My father, on the other hand, died of cancer in the hospital, talked out of the home hospice care he would have preferred by his "pro-life" activist physician. ("You don't want that, they're a little too free with the drugs." You know, because God forbid you die a few hours sooner.)
Two days before my father died, I literally had to push his doctor up against the wall and harangue him to get him to authorize the morphine he needed. And you know what this tin god did? He left an order for morphine pills "on request." (Dad could no longer swallow, and was in so much pain, he was in and out of consciousness.)
I found out the next morning and told the nurse to get him on the phone. The weenie had his associate call back instead, and he said he couldn't override the other doctor's instructions. "As long as I have you on the phone, I have another question," I said sweetly. "Dr. X also left instructions that my dad was to be resuscitated, and he told us he didn't want that. My mother says that's not her signature on the request, so it seems to me we have something of a legal problem here."

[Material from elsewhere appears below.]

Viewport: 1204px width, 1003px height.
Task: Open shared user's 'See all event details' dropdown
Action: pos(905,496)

All of a sudden, he became quite helpful and offered to prescribe a morphine IV for my father.
Now, I'm a fighter, and I'm effective. But not everyone is, especially when a parent is dying. And some of those seniors have no family left to fight for them. So regular counseling about this would be a very, very good thing.

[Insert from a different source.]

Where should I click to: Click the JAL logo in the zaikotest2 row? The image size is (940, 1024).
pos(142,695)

And the people who are using it to frighten seniors for their own political benefit (or a talk-radio paycheck) should rot in hell.
A campaign on conservative talk radio, fueled by President Obama's calls to control exorbitant medical bills, has sparked fear among senior citizens that the health-care bill moving through Congress will lead to end-of-life "rationing" and even "euthanasia."
The controversy stems from a proposal to pay physicians who counsel elderly or terminally ill patients about what medical interventions they would prefer near the end of life and how to prepare instructions such as living wills. Under the plan, Medicare would reimburse doctors for one session every five years to confer with a patient about his or her wishes and how to ensure those preferences are followed. The counseling sessions would be voluntary.
But on right-leaning radio programs, religious e-mail lists and Internet blogs, the proposal has been described as "guiding you in how to die," "an ORDER from the Government to end your life," promoting "death care" and, in the words of antiabortion leader Randall Terry, an attempt to "kill Granny."
Though the counseling provision is a tiny part of a behemoth bill, the skirmish over end-of-life care, like arguments about abortion coverage, has become a distraction and provided an opening for opponents of the president's broader health-care agenda. At a forum sponsored by the seniors group AARP that was intended to pitch comprehensive reform, Obama was asked about the "rumors." He used the question to promote living wills, noting that he and the first lady have them.
Democratic strategists privately acknowledged that they were hesitant to give extra attention to the issue by refuting the inaccuracies, but they worry that it will further agitate already-skeptical seniors.